Bearbeite den Auszug über das Glaubensbekenntnis: Gib die Passage von „Ein Bruder schrieb, man“ bis „Menschheit geleitet wurde.“ wieder und ersetze darin „Verkünder“ durch „Bote“.

─── AUSZUG

Was gehört zum Glaubensbekenntnis? Überlegungen zur Rolle des Propheten Mohamed
Autorin: Susanne Dawi
Kürzlich bekam ich eine interessante Email, die ich zum Ausgangspunkt meines heutigen Textes machen möchte. Ich danke dem Schreiber für seine Anregungen!
Ein Bruder schrieb, man solle das Glaubensbekenntnis, also die Schahada, eigentlich auf den ersten Teil beschränken, also ausschließlich bezeugen, dass es nur einen einzigen Gott gibt. Auf den zweiten Teil „und Mohamed ist sein Prophet“ solle man lieber verzichten, da Gott mehrmals offenbart habe, dass Mohamed nur ein Verkünder sei, nicht also jemand, den man anbeten solle. Auch Mohamed selbst hat sich so geäußert. Er ist auch kein Vermittler zwischen dem Individuum und Gott, sondern lediglich das Mittel, durch das der Inhalt des Qurans an die Menschheit geleitet wurde.
Der Ansatz gefällt mir, auch wenn ich ihn nicht vollständig teile. In der Tat neigt der eine oder andere Zeitgenosse zu einem gewissen Personenkult um Mohamed (bzw. zum Teil auch um Ali Ibn Abu Talib), was dem Koran durchaus widerspricht und von Mohamed nie erwartet wurde. Im Gegenteil!
Gefallen hat mir auch das Verständnis des Email-Autors darüber, dass alle Menschen gleichermaßen belohnt werden, wenn sie gute Werke tun und sich Gott hingeben, also muslim sind. Wobei sich der Autor durchaus darüber bewusst war, dass es nicht nur um die Belohnung geht. Christen, Juden und Muslime können alle muslim sein, d.h. sich Gott hingeben. So ist also der erste Satz der Schahada für alle Gläubigen gleichermaßen relevant und richtig. „Es gibt keinen Gott außer Gott“.
Wenn man es beim ersten Satz des Glaubensbekenntnisses belässt, bleibt man allerdings unspezifisch, was die philosophischen Grundlagen des Lebens betrifft. Man muss sich überlegen, ob man das will. Um es platt zu sagen: Es kann ja jeder und jede daran glauben, dass es nur einen Gott gibt. Aber nach welchen Grundsätzen will er/sie leben? Auch Rechtsradikale können Monotheisten sein; ebenso Kriegstreiber oder andere Verbrecher. Es fehlt meines Erachtens nach der Hinweis auf den Inhalt der Religion oder die anzustrebende innere Haltung.

──────
─── ANGEZEIGTE INFORMATIONEN

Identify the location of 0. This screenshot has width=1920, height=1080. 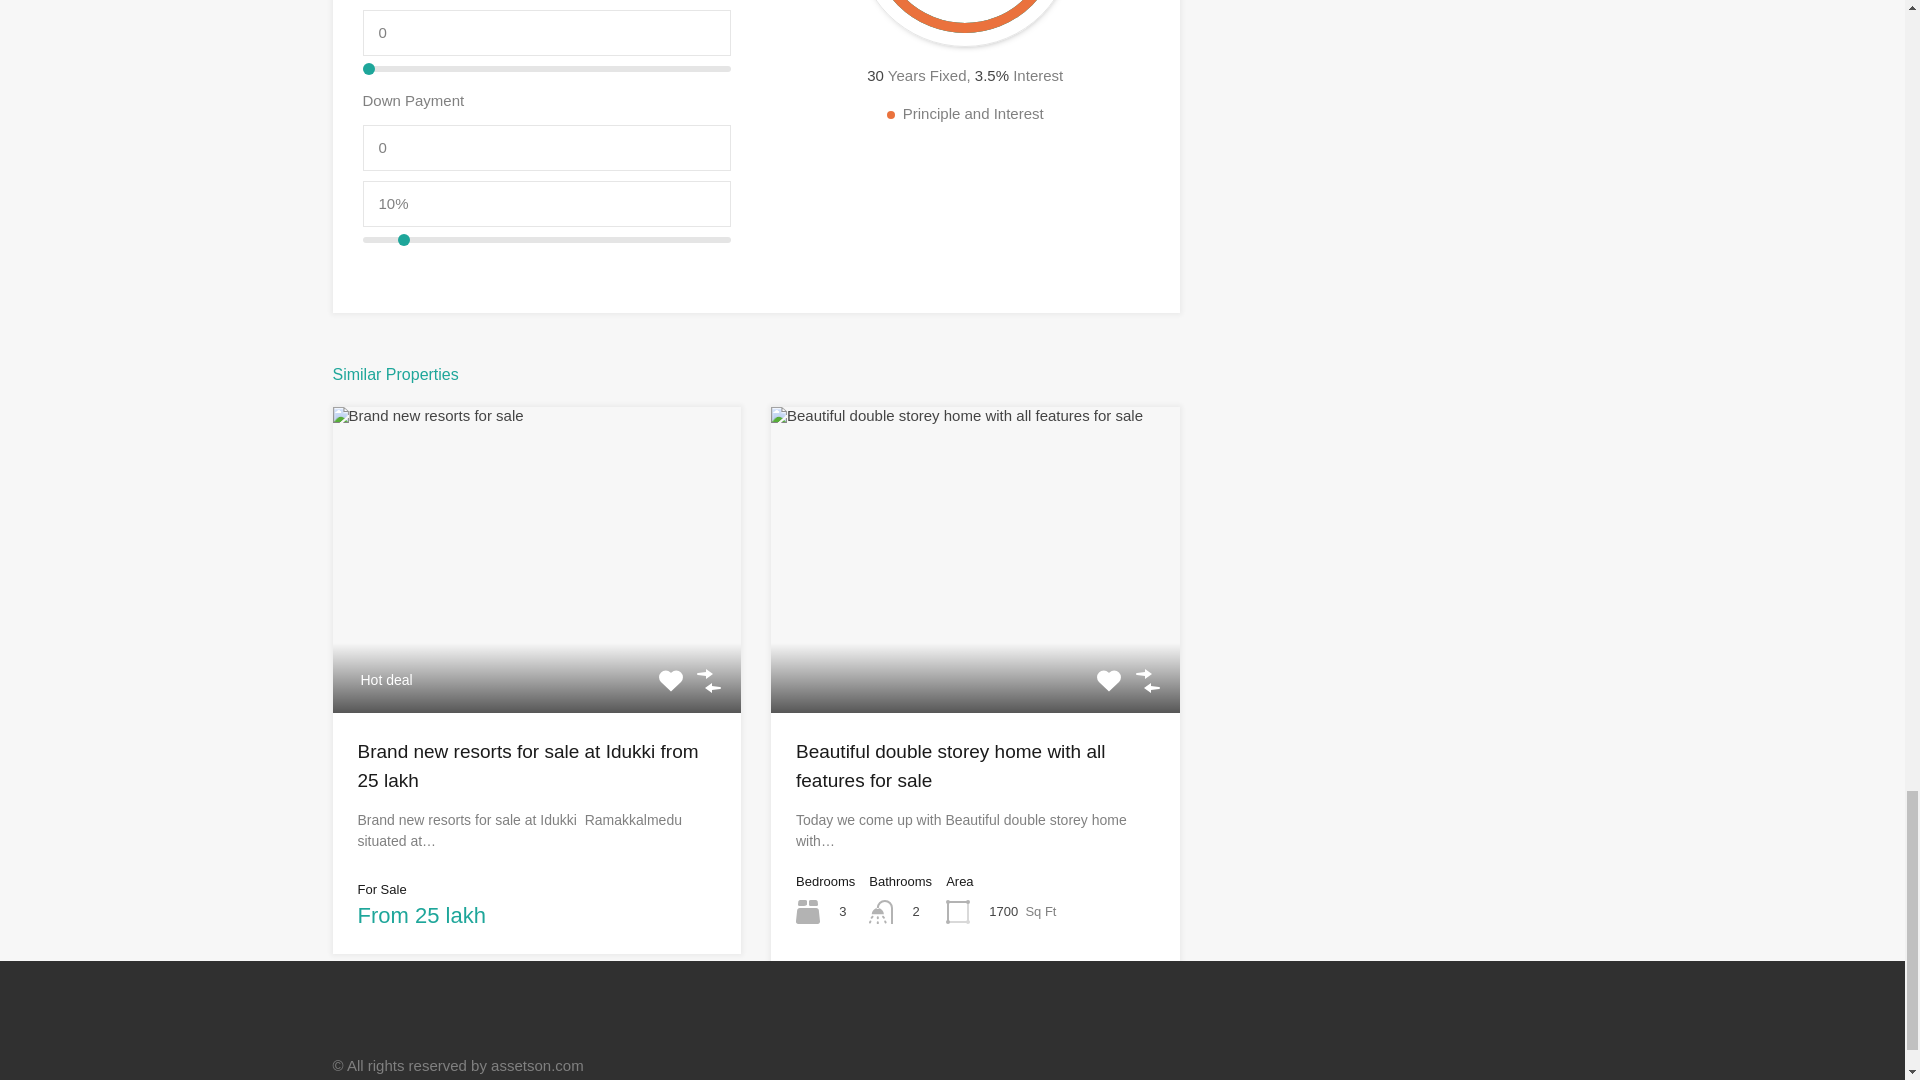
(546, 148).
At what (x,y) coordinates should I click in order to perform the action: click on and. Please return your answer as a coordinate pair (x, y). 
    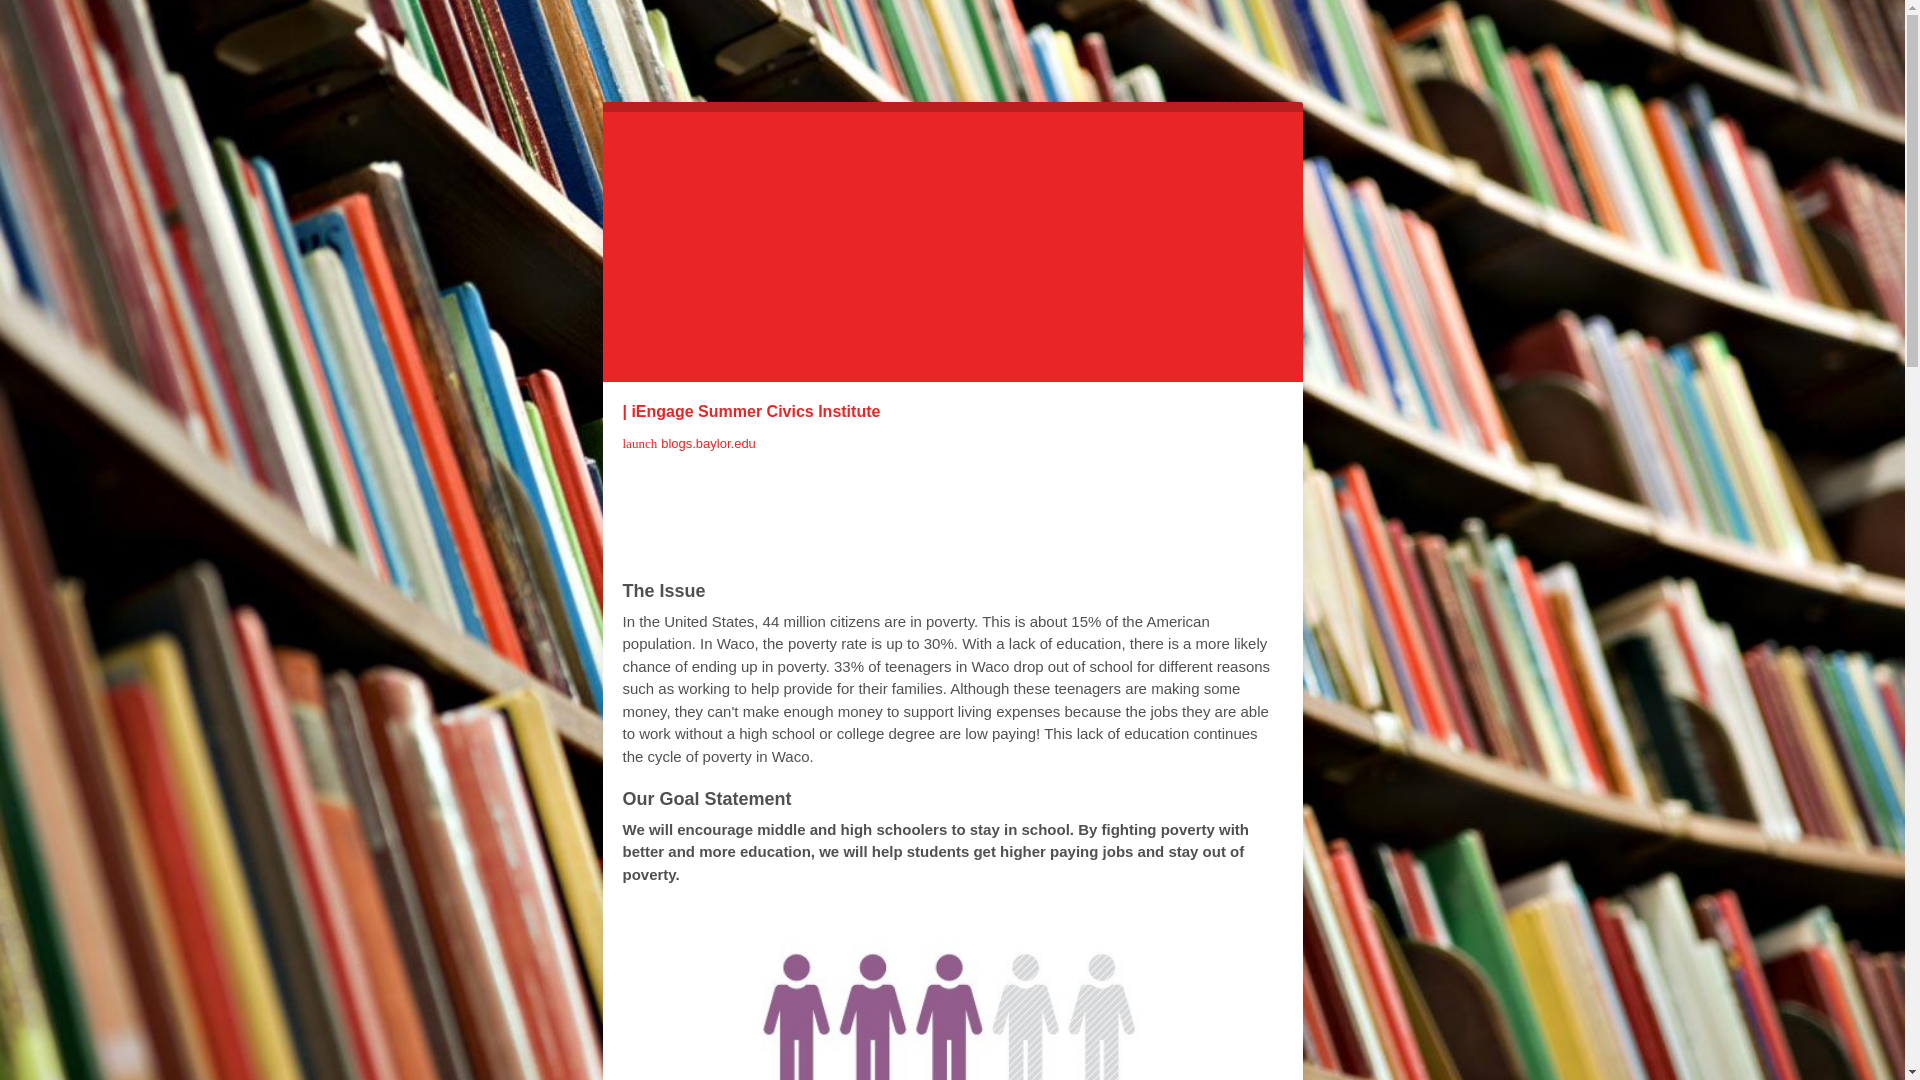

──────

(LÖSUNG):
Ein Bruder schrieb, man solle das Glaubensbekenntnis, also die Schahada, eigentlich auf den ersten Teil beschränken, also ausschließlich bezeugen, dass es nur einen einzigen Gott gibt. Auf den zweiten Teil „und Mohamed ist sein Prophet“ solle man lieber verzichten, da Gott mehrmals offenbart habe, dass Mohamed nur ein Bote sei, nicht also jemand, den man anbeten solle. Auch Mohamed selbst hat sich so geäußert. Er ist auch kein Vermittler zwischen dem Individuum und Gott, sondern lediglich das Mittel, durch das der Inhalt des Qurans an die Menschheit geleitet wurde.